= Else Regensteiner =

German-born American artist (1906–2003)

Else Regensteiner (April 21, 1906 – January 18, 2003) was a German weaver, textile designer, writer, and teacher who was primarily based in Chicago, Illinois. She is known for founding and heading the Weaving Department at the School of the Art Institute of Chicago and the creation of the Reg/Wick Hand Woven Originals weaving studio with Julia McVickers. Else is recognized today for weaving untraditional fabrics, such as leather. Unique fabrics like this were not initially intended to be woven. The legacy of Else Regensteiner stands due to her creative visions and teachings, demonstrated through her woven artistry.

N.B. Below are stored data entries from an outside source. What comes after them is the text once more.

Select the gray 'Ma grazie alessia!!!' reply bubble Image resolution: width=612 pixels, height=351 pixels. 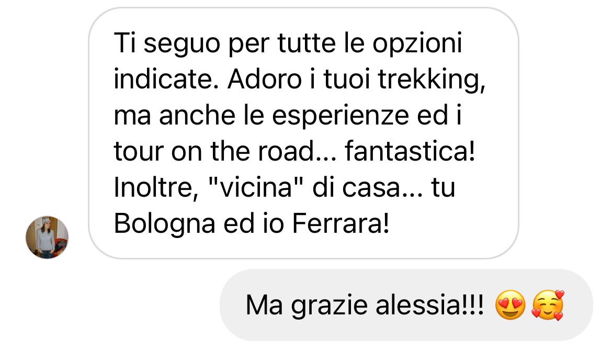click(406, 305)
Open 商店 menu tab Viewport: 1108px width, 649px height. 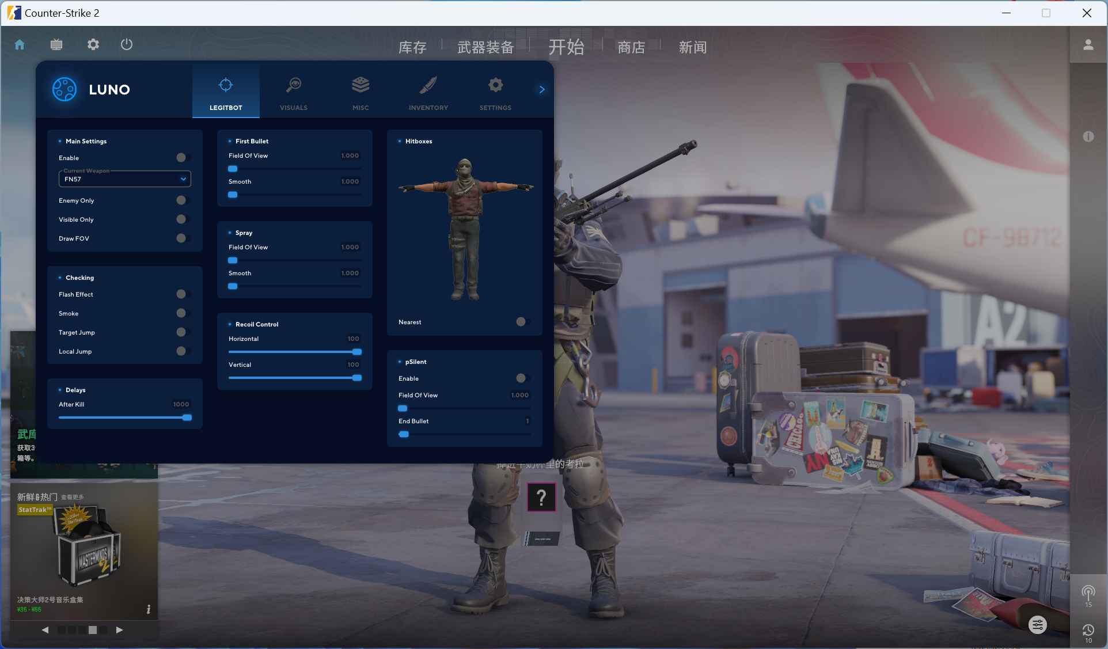point(631,47)

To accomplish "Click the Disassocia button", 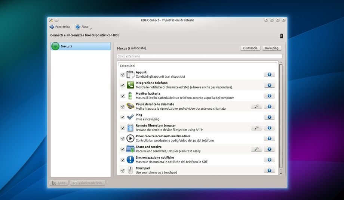I will [250, 48].
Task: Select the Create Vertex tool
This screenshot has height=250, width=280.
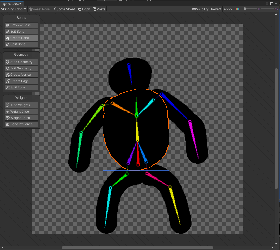Action: pyautogui.click(x=21, y=74)
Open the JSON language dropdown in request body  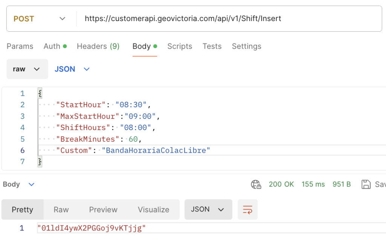coord(72,69)
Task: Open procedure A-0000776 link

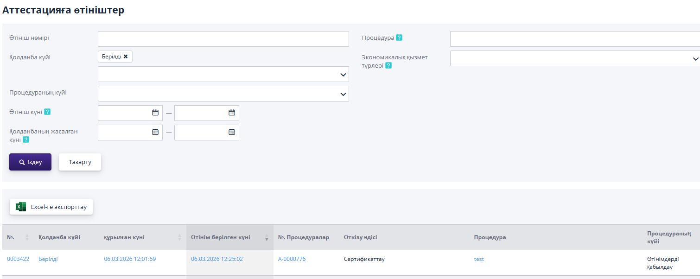Action: (x=292, y=259)
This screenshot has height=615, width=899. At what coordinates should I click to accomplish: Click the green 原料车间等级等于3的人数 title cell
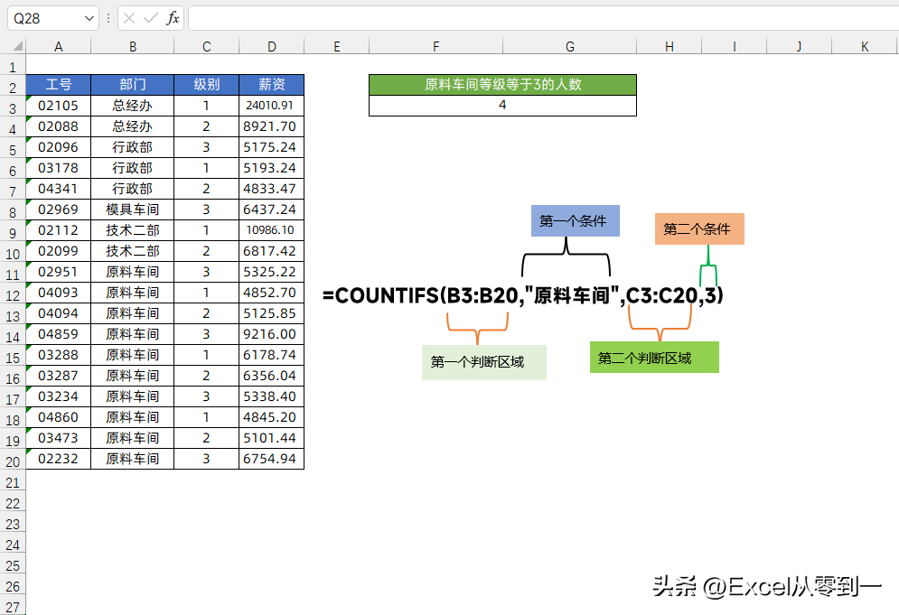pyautogui.click(x=502, y=85)
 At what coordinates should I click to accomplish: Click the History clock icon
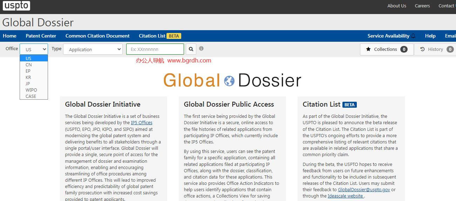point(422,49)

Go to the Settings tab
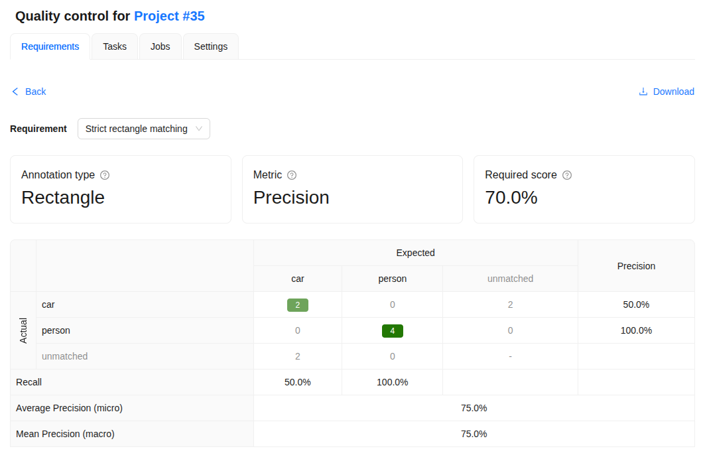click(x=211, y=46)
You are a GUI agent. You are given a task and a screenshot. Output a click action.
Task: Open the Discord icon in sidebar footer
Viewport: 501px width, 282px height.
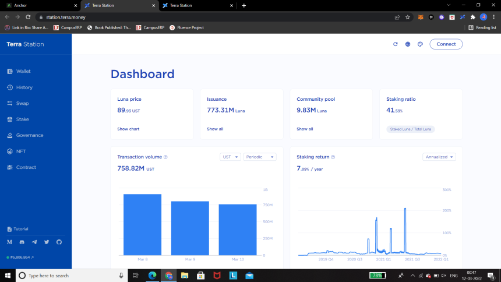click(x=22, y=242)
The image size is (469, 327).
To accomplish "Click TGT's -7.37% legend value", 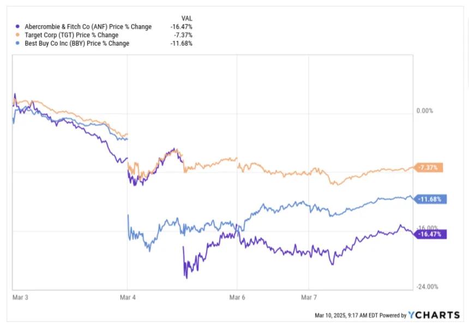I will coord(183,35).
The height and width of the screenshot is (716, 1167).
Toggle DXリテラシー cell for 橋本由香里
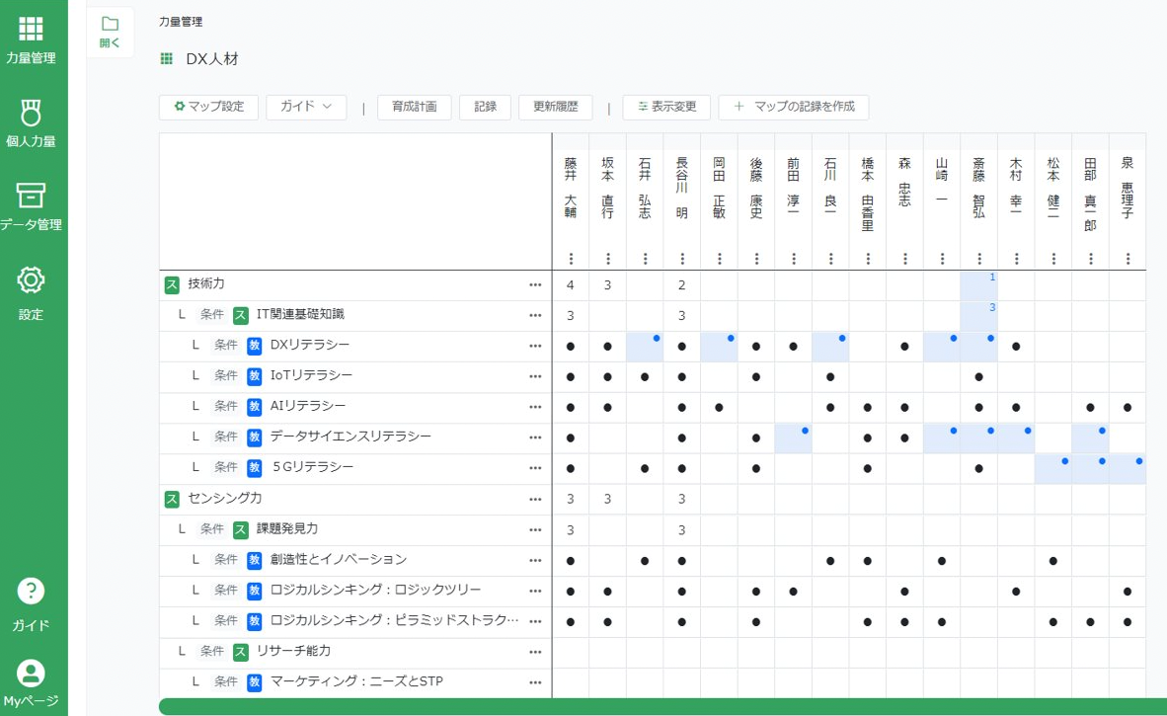tap(868, 347)
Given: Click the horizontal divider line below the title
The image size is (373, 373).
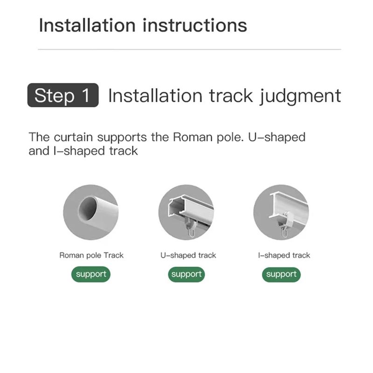Looking at the screenshot, I should point(189,49).
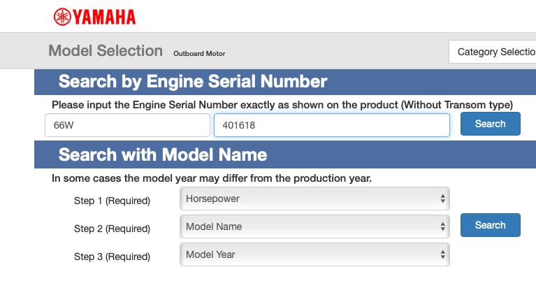Click the YAMAHA wordmark logo
Viewport: 536px width, 281px height.
tap(103, 17)
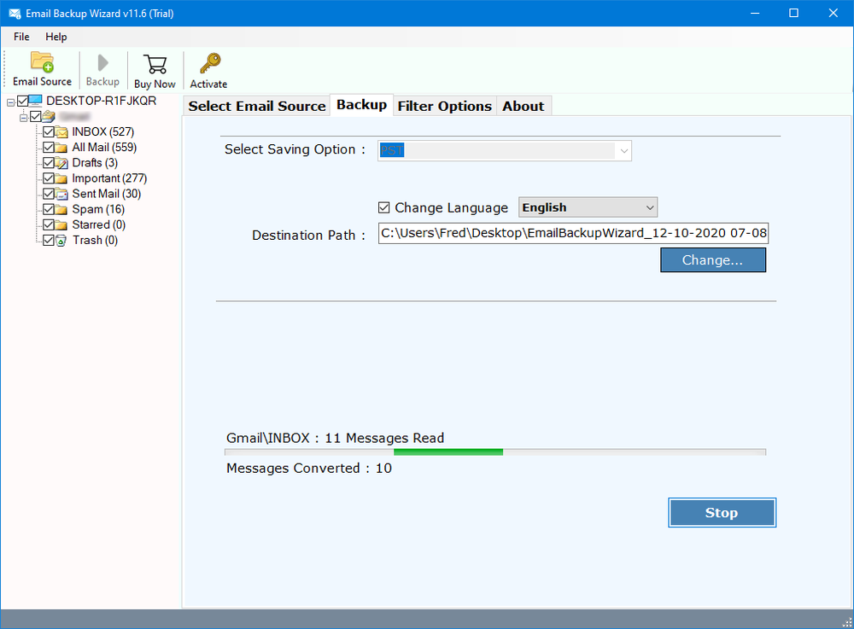Toggle the Important folder checkbox
This screenshot has width=854, height=629.
point(49,178)
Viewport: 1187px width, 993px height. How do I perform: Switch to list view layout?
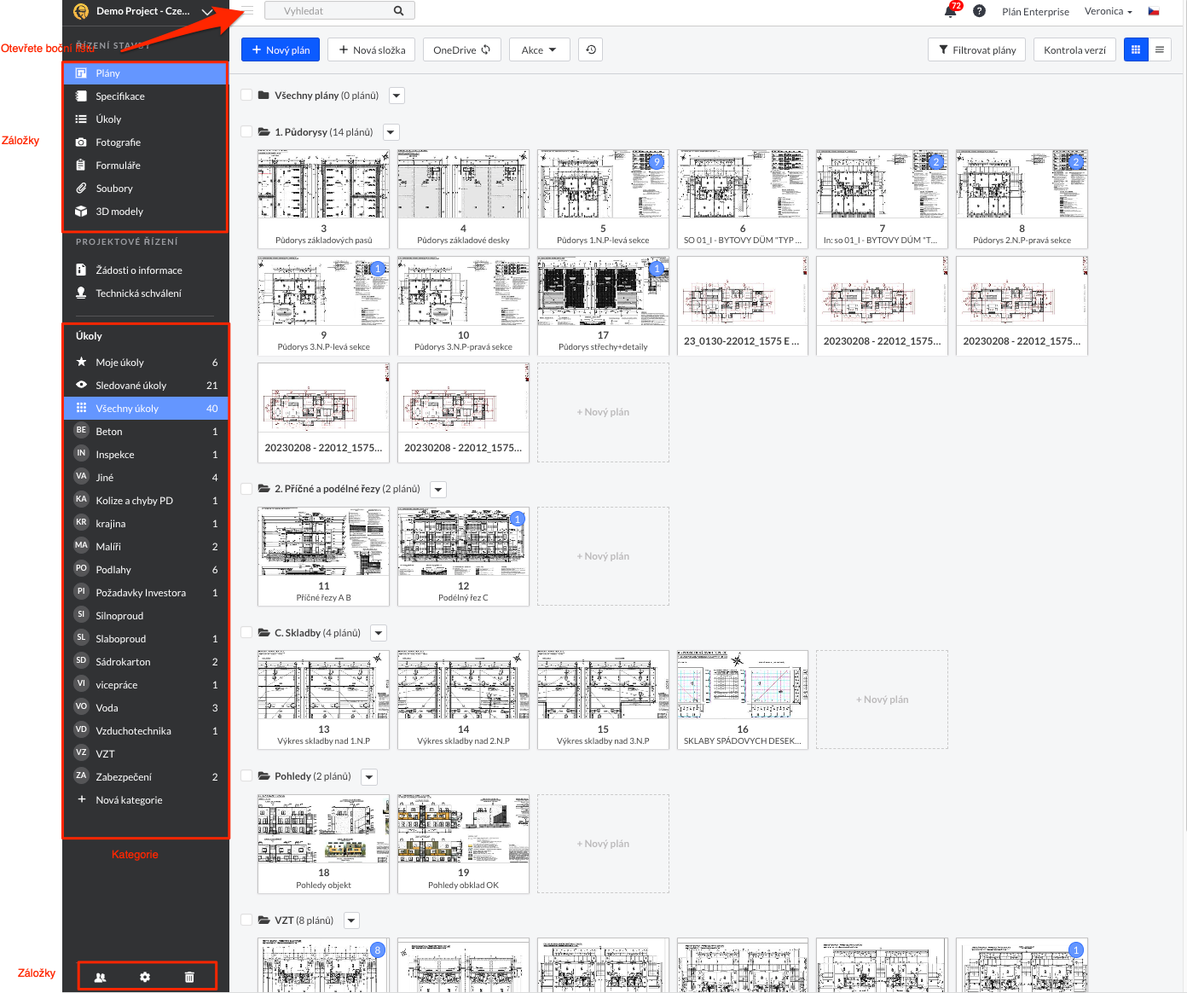tap(1160, 49)
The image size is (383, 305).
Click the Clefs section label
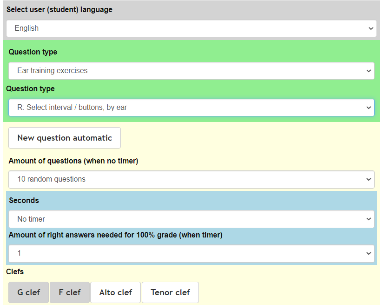click(15, 271)
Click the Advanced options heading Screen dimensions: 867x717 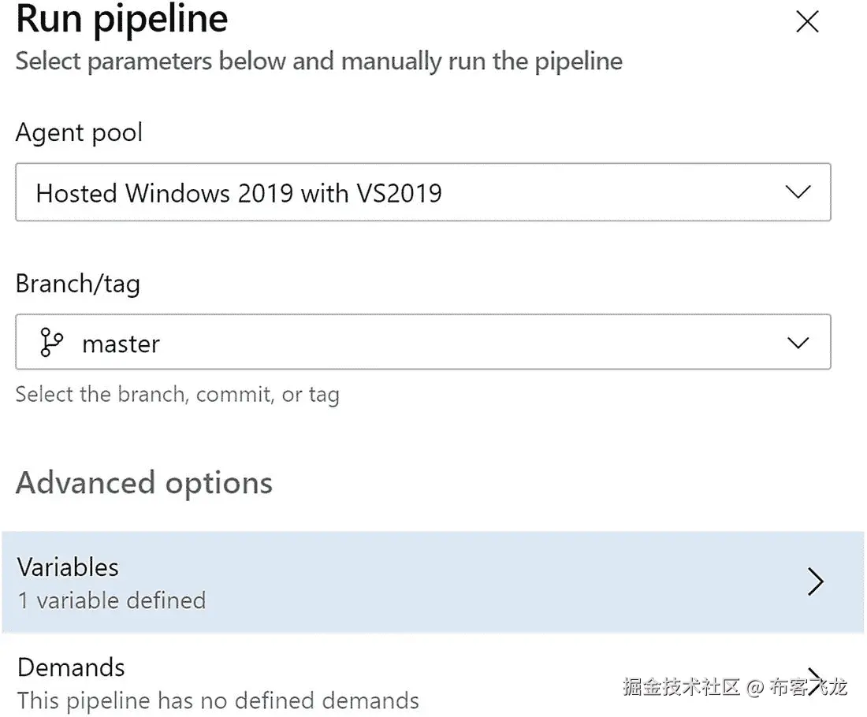[x=143, y=483]
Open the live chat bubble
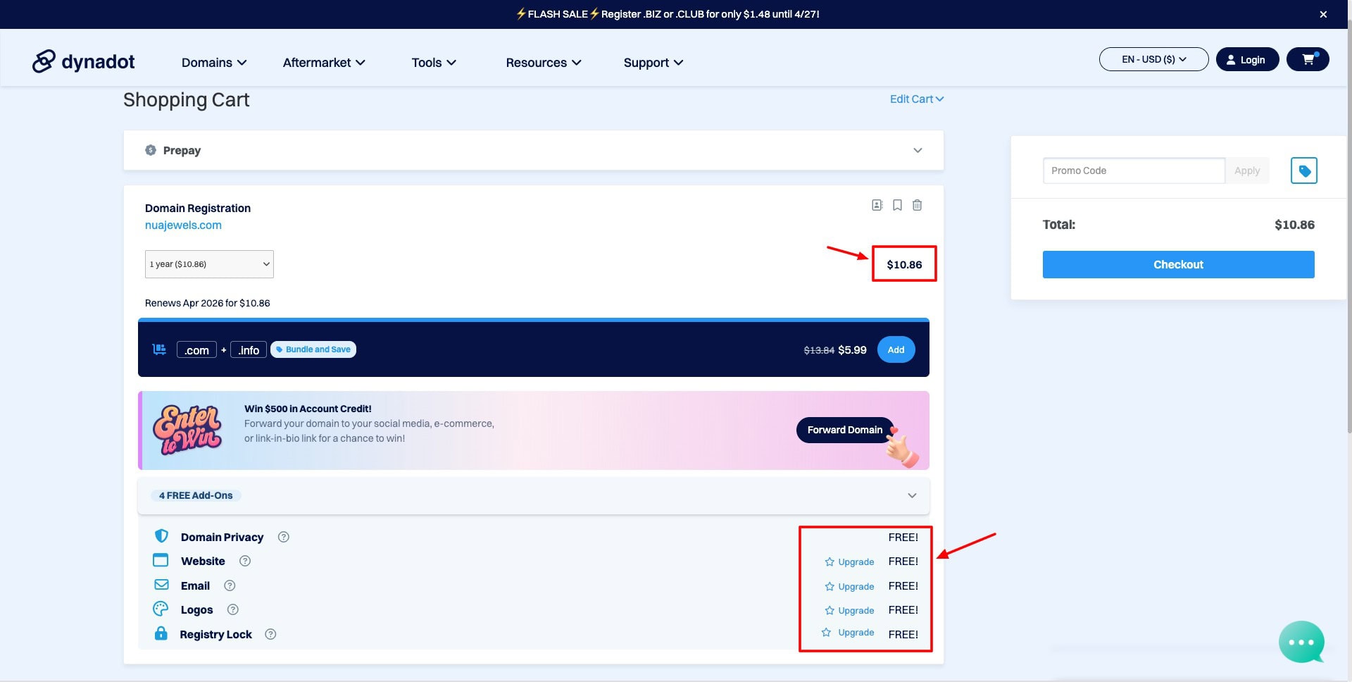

== Early Career and Education ==
Else Regensteiner was born in Munich, Germany, on April 21, 1906, to Ludwig and Hilda Friedsam. She studied at the Deutsche Frauenschule in Munich and received a teaching degree in 1925. In 1926 she married Bertold Regensteiner and her only child, Helga Regensteiner, was born in 1928. In 1936, Else and her husband immigrated to the United States. In Chicago, Else was introduced to Marli Ehrman, a graduate of the Bauhaus and the head of the weaving department at the School of Design in Chicago. Ehrman offered Else an assistant job at the school and Else accepted. Else then enrolled in courses focusing on contemporary textile design, replacing the salary she would have received. From 1940 to 1941, Marli Ehrman, a graduate of the Bauhaus, taught Else drafting and weaving, using a fly-shuttle loom. This introduced her to the ideals of the Bauhaus movement. Following the advice of Ehrman, Else went to Black Mountain College in 1942 to pursue weaving courses under instructor Anni Albers, and design courses instructed by Joseph Albers.

== Professional career ==
Upon her return to Chicago later in 1942 from Black Mountain College, she began to pursue a career as a weaving instructor at the Jane Addams Hull House. Else remained employed here until 1945. That year, she taught evening classes at the Chicago Institute of Design at the request of Marli Ehrman. She was then hired as an assistant professor in the art department of the School of the Art Institute of Chicago. At the institution, in 1947 she became a full-time professor and in 1957 she founded its first weaving department. Throughout her education from Marli Ehrman, she utilized those teachings to pass on the skillset of warp sequencing, (vertical stationary loom threads) to her students. The benefit of using these techniques is to promote unique weaving styles and textures. She was the head of this department until her retirement in 1971 when she was granted the title: Professor Emeritus. After her retirement, Else became a weaving and design consultant at the American Farm School in Thessaloniki, Greece until 1978. Else travelled throughout the United States and Canada throughout her retirement, giving workshops and lectures on weaving.

== Accomplishments ==
In 1945, Else Regensteiner partnered with Julia Woodruff Von Bergen McVicker to form a weaving studio, called Reg/Wick Hand Woven Originals. The studio provided custom ordered handwoven fabrics to architects and interior designers, and designed sample weavings as prototypes for industrial production lines. These materials were notibly used on powerlooms by Forester Textile Mills Inc. in Chicago Heights. The studio's fabrics were featured in many exhibitions, such as two "Good Design" exhibitions at the Merchandise Market in Chicago. They were also displayed at the Museum of Modern Art in New York City in 1950 and won national design awards and showings at popular art exhibitions. Regensteiner and McVicker taught weaving skills to people with blindness and those in retirement homes in Chicago and were both founding members of the Handweavers Guild of America. Regensteiner is popularly acknowledged at the Art Institute of Chicago for her experimental choices in her woven pieces. She utilized contrasting colors, textures, and materials, resulting in her projects being viewed as unique and original.

== Books ==
Else Regensteiner wrote several successful books on the subject of weaving including, The Art of Weaving (1970), Program for a Weaving Study Group (1974), Weaver's Study Course: Sourcebook for Ideas and Techniques (1982), and Geometric Design in Weaving (1986).

== Death ==
Else Regensteiner died on January 18, 2003, of heart failure in her Chicago home.